Maimónides

Maimónides

Filósofo y erudito judío.

Filósofo, médico y erudito legal medieval cuyos escritos buscaron armonizar la tradición religiosa con la razón y la filosofía. Su obra más influyente explora profundas cuestiones sobre Dios, la ética y la naturaleza de la existencia. Impactó profundamente tanto en el pensamiento judío como en las tradiciones filosóficas más amplias al abogar por la investigación racional junto con la devoción religiosa.

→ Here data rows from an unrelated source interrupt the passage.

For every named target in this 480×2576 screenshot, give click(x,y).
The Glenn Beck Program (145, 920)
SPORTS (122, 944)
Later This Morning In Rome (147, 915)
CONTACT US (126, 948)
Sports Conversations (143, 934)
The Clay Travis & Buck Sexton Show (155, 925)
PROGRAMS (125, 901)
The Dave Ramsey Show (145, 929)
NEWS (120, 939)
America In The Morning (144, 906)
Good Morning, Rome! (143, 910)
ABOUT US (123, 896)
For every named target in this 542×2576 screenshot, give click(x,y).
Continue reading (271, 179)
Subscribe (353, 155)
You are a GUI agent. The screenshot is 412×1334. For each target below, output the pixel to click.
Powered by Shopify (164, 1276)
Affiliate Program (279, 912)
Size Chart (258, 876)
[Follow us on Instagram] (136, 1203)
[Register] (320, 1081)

Maimónides Citas sobre Dios

  • El conocimiento de Dios, la formación de ideas, el dominio del deseo y la pasión, la distinción entre lo que debe elegirse y lo que debe rechazarse: todo esto el hombre se lo debe a su forma.
  • Ahora me pregunto qué tiene en común nuestro conocimiento con el conocimiento de Dios, según quienes tratan el conocimiento de Dios... ¿Hay algo más en común para ambos que el mero nombre? ...hay una distinción esencial entre su conocimiento y el nuestro, como la distinción entre la sustancia de los cielos y la de la tierra.
  • Sufrimos los males que, por nuestra propia libre voluntad, nos infligimos a nosotros mismos y se los atribuimos a Dios, ¡que está lejos de estar conectado con ellos!
  • Dios, que precedió a toda existencia, es un refugio.
  • Todos los atributos atribuidos a Dios son atributos de Sus actos, y no implican que Dios tenga cualidades.
  • El profeta Isaías... señala cuál será la causa de este cambio; pues dice que el odio, la contienda y la lucha llegarán a su fin, porque los hombres tendrán un verdadero conocimiento de Dios. “No harán daño ni destruirán en todo mi santo monte; porque la tierra estará llena del conocimiento del Señor, como las aguas cubren el mar” (Isa. xi, ver. 9). Obsérvalo.
  • Todos los males que los hombres se causan entre sí por ciertos deseos, u opiniones o principios religiosos, están arraigados en la ignorancia. [Todo odio terminaría] cuando la Tierra se inundara con el conocimiento de Dios.
  • El error del ignorante llega hasta decir que el poder de Dios es insuficiente, porque ha dado a este Universo las propiedades que ellos imaginan que causan estos grandes males, y que no ayudan a todas las personas malintencionadas a obtener el mal que buscan, ni a llevar sus almas malvadas al objetivo de sus deseos, aunque, como hemos mostrado, esos deseos realmente no tienen límites.
  • De acuerdo con la sabiduría divina, el nacimiento (genesis) solo puede ocurrir mediante la destrucción, y sin la destrucción de los miembros individuales de la especie, la especie misma no existiría de manera permanente. Así, queda claro la verdadera bondad, beneficencia y bondad de Dios.
  • El hecho de que se le dieran leyes al hombre, tanto afirmativas como negativas, respalda el principio de que el conocimiento de Dios sobre los acontecimientos futuros no cambia su carácter. La gran duda que se presenta a nuestra mente es el resultado de la insuficiencia de nuestro intelecto.
  • La pregunta: "¿Cuál es su propósito?" no puede hacerse sobre nada que no sea producto de un agente; por lo tanto, no podemos preguntar cuál es el propósito de la existencia de Dios.
  • Esto debe ser nuestra creencia cuando tenemos un conocimiento correcto de nuestro propio ser y comprendemos la verdadera naturaleza de todo; debemos estar contentos y no inquietar nuestra mente buscando una causa final determinada para cosas que no la tienen, o que no tienen otra causa final que su propia existencia, la cual depende de la Voluntad de Dios, o, si prefieres, de la Sabiduría Divina.
  • Dios es idéntico a Sus atributos, de modo que se puede decir que Él es el conocimiento, el conocedor y lo conocido.
  • Dios no puede compararse con nada. Toma nota de esto.
  • Otro principio fundamental enseñado por la Ley de Moisés es este: el mal no puede atribuirse a Dios de ninguna manera; todos los males y aflicciones, así como toda clase de felicidad del hombre, ya sea que afecten a un individuo o a una comunidad, se distribuyen según la justicia; son el resultado de un juicio estricto que no admite ningún mal.
  • La gestión [Providencia], el conocimiento y la intención no son lo mismo cuando se nos atribuyen a nosotros que cuando se le atribuyen a Dios.
  • Los Profetas incluso expresan su asombro de que Dios deba fijarse en el hombre, que es demasiado pequeño y demasiado insignificante para merecer la atención del Creador; ¿cómo, entonces, deberían considerarse otras criaturas vivientes como objetos adecuados de la Divina Providencia?